18 Mayıs 2017 Perşembe

Emanet ve Ehliyet


Prof. Dr. Adem APAK
Emin, emniyet ve emanet kelimeleri Arapça’da e-m-n kökünden gelir. Emin olmak, güvenilen, kendisine emniyet edilen demektir. İman ve mümin kelimelerinin kaynağı da aynı kelimedir. Dolayısıyla bu kelimeden İslâm dininin pek çok kavramının türetildiğini görmemiz mümkündür. Bu terimin karşıtları ise, hain, anarşi, kâfir gibi dinde menfî anlama gelen kavramlardır. Bu nedenledir ki, İslâm dini, inananlarından bu kelimenin olumlu manalarını üstlerinde taşımalarını, zıt anlamlarından da şiddetle kaçınmalarını ister.  

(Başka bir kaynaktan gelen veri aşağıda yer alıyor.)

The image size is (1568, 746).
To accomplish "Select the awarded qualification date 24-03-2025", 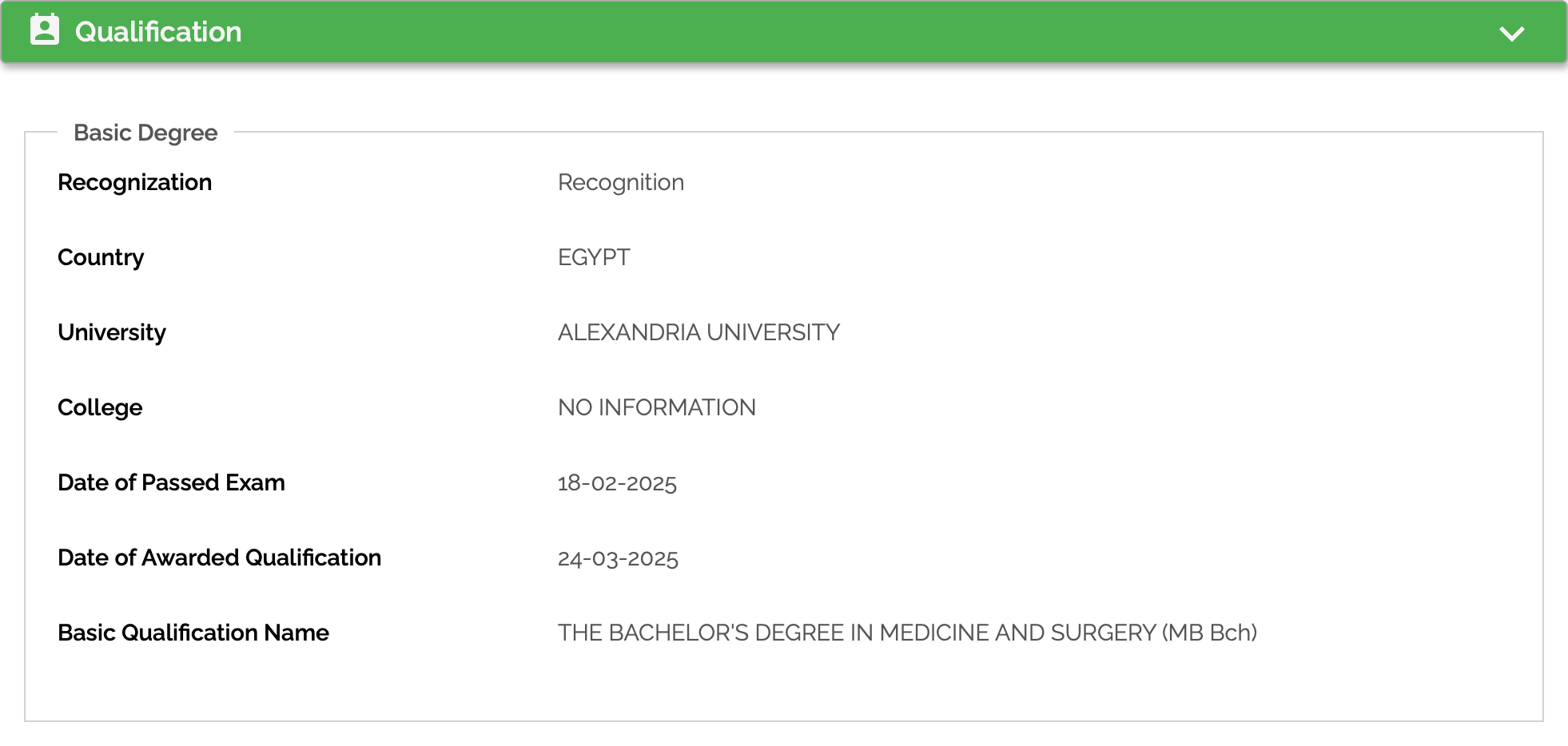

Eminlik sıfatı, ancak kişinin kendi niyeti, gayreti ve faaliyeti neticesinde kazanılabilir. Yani bu sıfat, doğuştan elde edilen, anne-babadan tevarüs yoluyla kazanılan bir özellik değildir. Ayrıca makam ve mevki ve zenginlik sayesinde de güvenilir olma hususiyeti elde edilemez. Hatta makam ve mevki, kendisine daha çok şey emanet edildiği için, bazen kişinin emniyetsizliğini, güvenilir olmayışını daha da açık bir şekilde ortaya çıkarır.

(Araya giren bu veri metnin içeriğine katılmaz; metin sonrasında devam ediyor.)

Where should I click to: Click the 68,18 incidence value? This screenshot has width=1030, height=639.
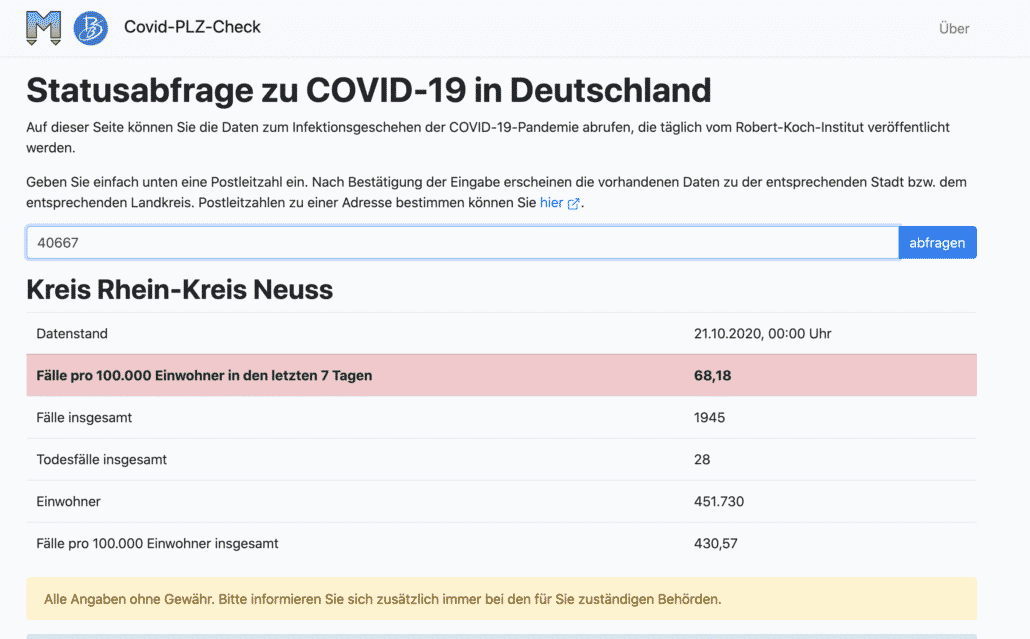(710, 376)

Güvenilir olmak, ancak kişinin kendi gayreti neticesinde kazanılabildiği için, bir kişiden niye güçlü kuvveti biri olmadığı, niye çok hızlı koşamadığı, niye güzel bir fiziğe veya sese sahip olmadığı sorulamazken, buna karşılık kişi niçin güvenilir olmadığı hususunda hesaba çekilebilir. Çünkü ilk önce zikredilenler, Allah’ın kula verdiği veya vermediği şeyler olduğu için, bunlarda kulun herhangi bir mesuliyeti yoktur. Ancak güvenilir olmama hususunda ferdin başkasını suçlama hakkı yoktur, bu halin sorumluluğu doğrudan şahsın kendisi üzerinedir. Nitekim, evrensel hukuk da ancak kişinin yaptıklarına göre hüküm ihdas etmesi sebebiyle, kişiyi hainlikten, verdiği sözden dönme, vadini yerine getirememe gibi davranışlarından dolayı sorumlu tutmaktadır.

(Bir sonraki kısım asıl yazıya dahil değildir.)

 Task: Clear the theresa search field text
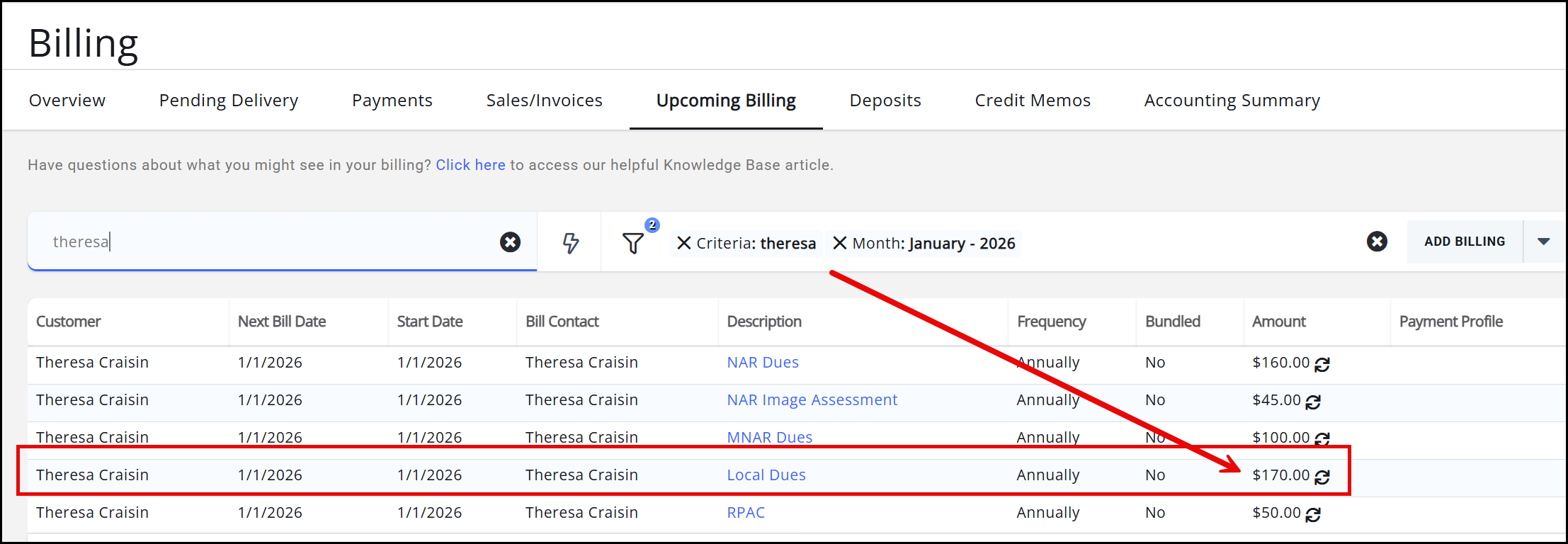510,242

Emanet ehli olmak önce insan, sonra da Müslüman olmanın zeminini, altyapısını oluşturur. Başka bir ifadeyle, ancak emin olarak görülen ve emanet sahibi olanlar iyi insan ve nihayette iyi Müslüman kabul edilebilirler. Müslümanlar için her anlamda örnek bir hayat yaşayan Peygamberimiz Hz. Muhammed’in (sav) İslâm öncesi dönemde en bilinen ve öne çıkan özelliği “emin” olmaktır. Bu sebepledir ki, Mekkeliler ona risâletinden çok önce Muhammedü’l-Emin adını vermişlerdi. Peygamberliğinden sonra da müşrikler onu emin olarak tanımlamaya  devam etmişler, kendisine şair, mecnun, sihirbaz, kâhin gibi sıfatlar yakıştırmaya çalışmışlarsa da, hiçbir zaman onu ihanetle ve yalanla itham etmemişlerdir. Mekke’deki tebliğ süreci boyunca Hz. Peygamber’e (sav) ve ona tabi olan Müslümanlara düşmanlık yapan, hatta hicret öncesinde onu öldürme girişiminde bulunan Mekke müşrikleri, ticaret amacıyla şehir dışına çıktıkları zaman ellerindeki nakit para ve kıymetli malları birbirlerine emanet etmek yerine, şehrin en güvenilir kabul ettikleri insanına, Hz. Peygamber’e (sav) teslim etmişlerdir. Bu yüzdendir ki, Allah Rasûlü (sav), Mekke’den Medine’ye hicretinde önce kendisinde bulunan emanetleri sahiplerine alındığı şekliyle geri vermesi için Hz. Ali’yi görevlendirmiş. O dönemde Mekke’deki Müslümanların tamamının Medine’ye hicret etmiş oldukları için, bu malların tamamı Mekkeli müşriklere aittir.  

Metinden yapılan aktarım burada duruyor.